Women who receive intensity modulated radiation therapy as part of their breast cancer treatment are three times less likely to experience severe skin reactions compared with those receiving standard wedge radiation therapy. The promising data were presented at the 48th Annual Meeting of the American Society for Therapeutic Radiology and Oncology.

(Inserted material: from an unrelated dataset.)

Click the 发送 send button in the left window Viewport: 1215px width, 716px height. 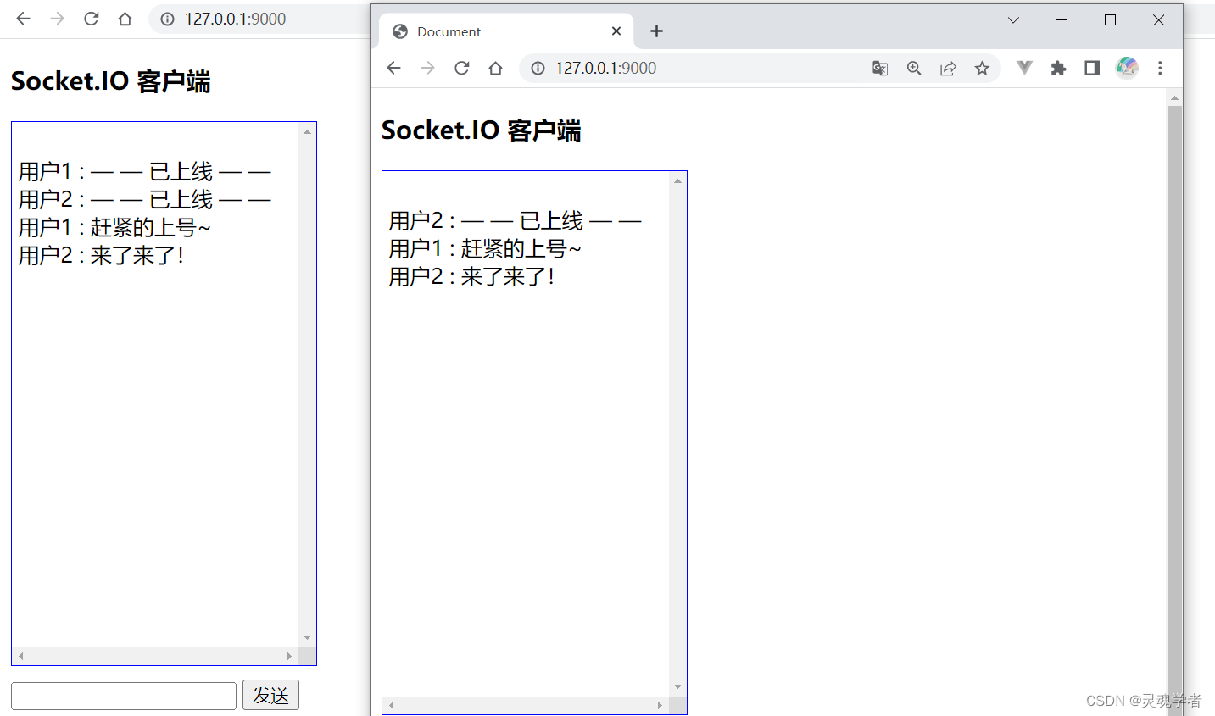tap(270, 695)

“Using IMRT, we are able to dramatically reduce the painful side effects of radiation, thereby improving the patient’s quality of life,” said Jean-Philippe Pignol, MD, PhD, lead author of the study and a radiation oncologist at Sunnybrook Health Sciences Centre in Toronto, Canada. “Patients should be aware that breast IMRT has fewer side effects than standard radiation therapy and is now widely available.”

Comparing techniques

The current standard of care for breast cancer is surgery followed by radiation. Physicians conventionally deliver radiation via two opposite beams aimed at the breast. However this technique can deposit excess radiation to certain areas of the breast, increasing the risk of developing moist desquamation: sensitive, red, weepy skin that may blister and peel. Most (80%) severe skin burns occur on the breast crease, located between the bottom of the breast and the chest wall.

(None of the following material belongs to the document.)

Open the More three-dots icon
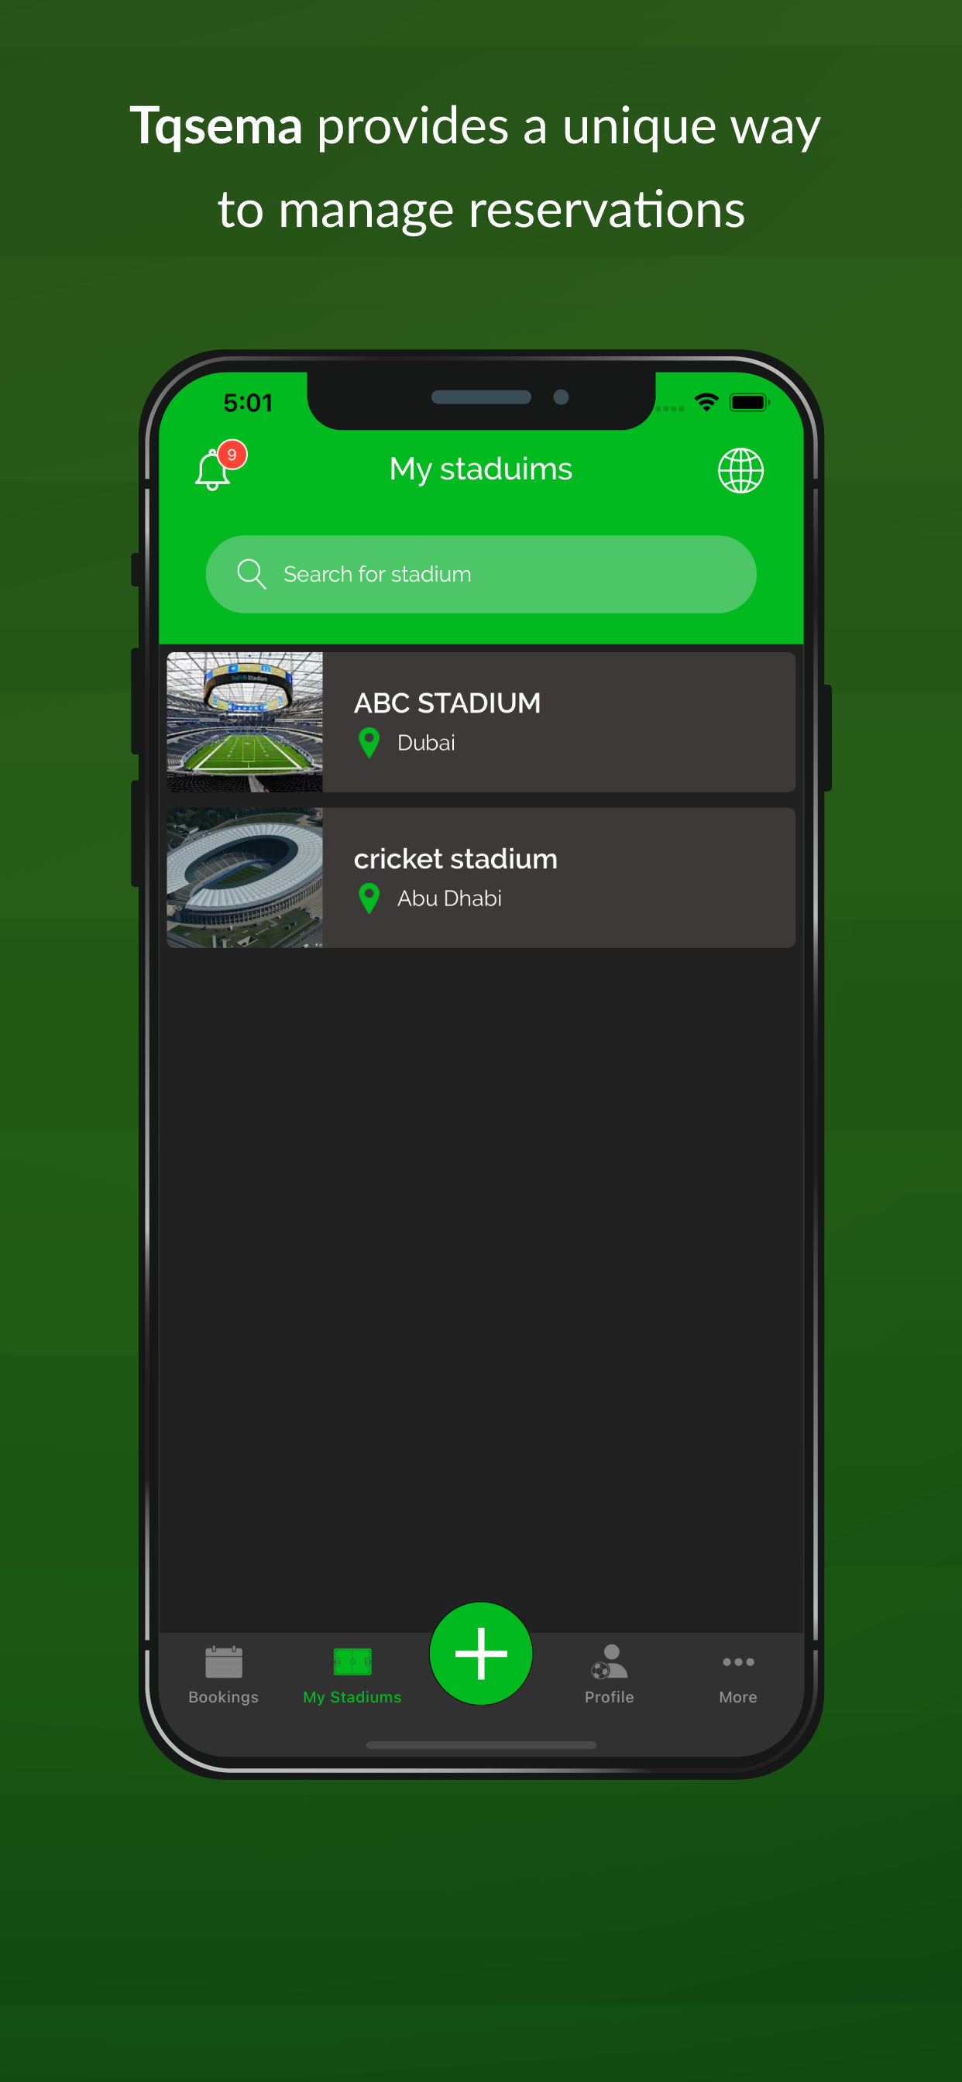Viewport: 962px width, 2082px height. 738,1662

Using IMRT, however, radiation oncologists are able to control the intensity of each beam to minimize toxicity to nearby healthy tissue, thereby minimizing the risk of too much radiation on a part of the breast leading to severe skin reactions. Although several studies have suggested this benefit, there have been no randomized trials to prove it.

Study design

Pignol and colleagues evaluated 358 patients who were randomly assigned to either wedge compensation or IMRT. Patients were observed for six weeks after treatment. Their objective, phase-3 study evaluated how much IMRT could reduce acute skin toxicity compared with wedge compensation. The primary endpoints were the rates of grade-3 to -4 acute skin reaction and grade-2 to -4 moist desquamation as defined by the NCI Common Toxicity Grading scale.

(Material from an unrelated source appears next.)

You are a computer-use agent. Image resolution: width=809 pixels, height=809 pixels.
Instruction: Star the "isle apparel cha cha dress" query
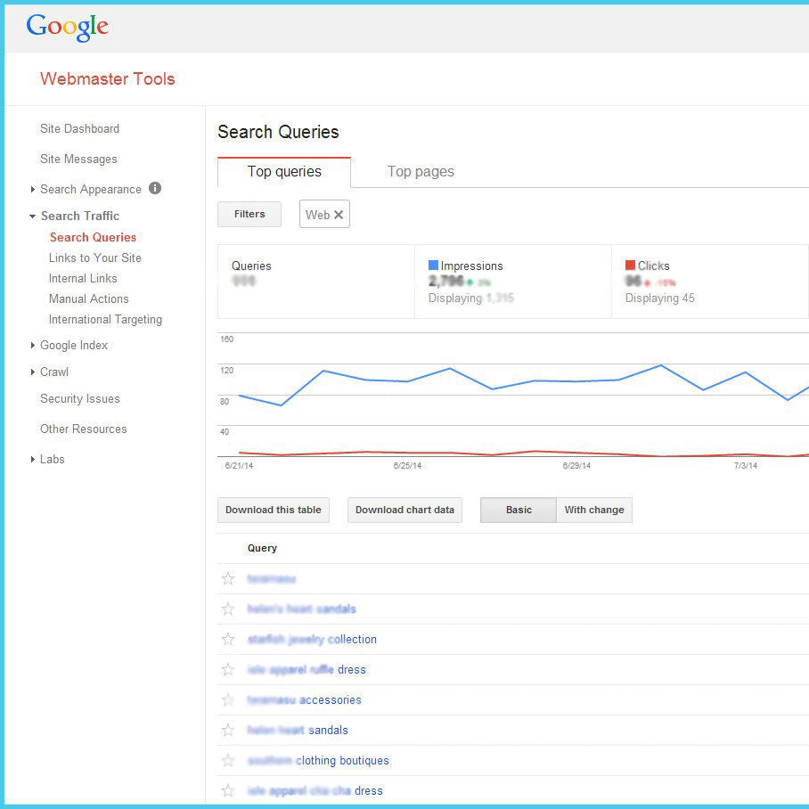tap(229, 790)
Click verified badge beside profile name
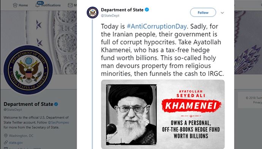Image resolution: width=262 pixels, height=149 pixels. pyautogui.click(x=56, y=104)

Researchers randomized the women to receive either radiation method at doses up to 50 Gy, with or without a 16 Gy boost. Randomization was stratified by breast size and boost delivery. Patients were assessed for skin toxicity weekly during the treatment.

Results

Among 331 evaluable patients, IMRT improved dose distribution homogeneity, particularly to the breast crease (P<.0001). Breast IMRT, compared with wedge compensation, reduced moist desquamation in all breast quadrants (31% vs. 48%; P=.0019) and in the inframammary fold (26% vs. 43%; P=.0012). Toxicity was similar, as IMRT did not significantly reduce the maximum toxicity (grade-2 or -4) in all quadrants, compared with wedge compensation (P=.29), according to Pignol and colleagues.

The use of IMRT reduced inframammary fold grade-2 to -4 skin toxicity (OR=.262, P<.001, 95% CI, 0.135-0.503), researchers reported. The study also confirmed that breast volume was the only significant factor associated with increased acute skin toxicity.

For more information:
  • Pignol K, Olivotto I, Rakovitch E, et al. Phase III randomized study of intensity modulated radiation therapy vs. standard wedging adjuvant breast radiotherapy. Plenary 1. Presented at: 48th Annual Meeting of the American Society for Therapeutic Radiology and Oncology; November 5-9, 2006; Philadelphia.